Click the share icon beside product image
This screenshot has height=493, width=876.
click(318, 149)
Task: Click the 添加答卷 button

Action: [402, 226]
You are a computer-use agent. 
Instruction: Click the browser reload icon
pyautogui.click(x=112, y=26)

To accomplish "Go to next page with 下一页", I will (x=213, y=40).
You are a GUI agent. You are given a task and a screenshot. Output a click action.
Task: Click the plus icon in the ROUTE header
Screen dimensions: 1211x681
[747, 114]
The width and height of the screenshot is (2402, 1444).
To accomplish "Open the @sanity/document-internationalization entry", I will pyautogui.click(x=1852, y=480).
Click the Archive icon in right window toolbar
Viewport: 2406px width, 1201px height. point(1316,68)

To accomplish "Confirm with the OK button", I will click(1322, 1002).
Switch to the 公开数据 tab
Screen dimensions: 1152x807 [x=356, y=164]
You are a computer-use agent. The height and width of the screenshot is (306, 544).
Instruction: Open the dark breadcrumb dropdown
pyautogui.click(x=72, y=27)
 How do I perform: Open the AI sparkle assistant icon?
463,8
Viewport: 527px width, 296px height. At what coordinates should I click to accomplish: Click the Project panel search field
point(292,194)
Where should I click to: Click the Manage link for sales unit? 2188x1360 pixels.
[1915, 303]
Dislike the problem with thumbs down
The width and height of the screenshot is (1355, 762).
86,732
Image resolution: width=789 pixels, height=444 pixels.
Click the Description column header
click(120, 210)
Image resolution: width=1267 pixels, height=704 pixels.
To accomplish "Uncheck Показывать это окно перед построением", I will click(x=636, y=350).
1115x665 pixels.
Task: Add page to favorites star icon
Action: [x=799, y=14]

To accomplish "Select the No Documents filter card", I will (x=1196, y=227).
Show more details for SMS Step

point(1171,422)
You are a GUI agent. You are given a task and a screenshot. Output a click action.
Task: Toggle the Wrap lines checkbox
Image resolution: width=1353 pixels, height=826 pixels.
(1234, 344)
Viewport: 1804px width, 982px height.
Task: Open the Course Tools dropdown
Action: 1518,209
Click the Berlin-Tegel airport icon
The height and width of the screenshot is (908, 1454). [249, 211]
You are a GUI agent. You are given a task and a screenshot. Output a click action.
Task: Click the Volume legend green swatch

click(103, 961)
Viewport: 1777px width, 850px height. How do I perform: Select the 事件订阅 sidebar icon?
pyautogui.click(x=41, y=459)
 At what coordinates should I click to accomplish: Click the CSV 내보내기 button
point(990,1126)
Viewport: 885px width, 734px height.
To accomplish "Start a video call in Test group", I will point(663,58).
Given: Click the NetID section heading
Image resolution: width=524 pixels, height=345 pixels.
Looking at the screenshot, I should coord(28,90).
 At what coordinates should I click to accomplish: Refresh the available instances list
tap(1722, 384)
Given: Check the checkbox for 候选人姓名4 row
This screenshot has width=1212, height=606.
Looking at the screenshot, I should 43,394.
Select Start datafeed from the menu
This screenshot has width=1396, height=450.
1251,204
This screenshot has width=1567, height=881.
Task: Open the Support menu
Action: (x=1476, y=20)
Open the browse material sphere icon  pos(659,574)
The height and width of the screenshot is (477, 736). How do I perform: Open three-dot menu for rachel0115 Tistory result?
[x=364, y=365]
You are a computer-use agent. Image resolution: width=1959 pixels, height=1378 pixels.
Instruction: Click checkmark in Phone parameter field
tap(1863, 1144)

__________________________________________________

◆ WORK TO BE COMPLETED ◆
Check each line of the entries for "checkbox" and copy those that have it.

◆ TASK ANSWER ◆
Task: Toggle the Wrap lines checkbox
Given: Check the checkbox for 候选人姓名4 row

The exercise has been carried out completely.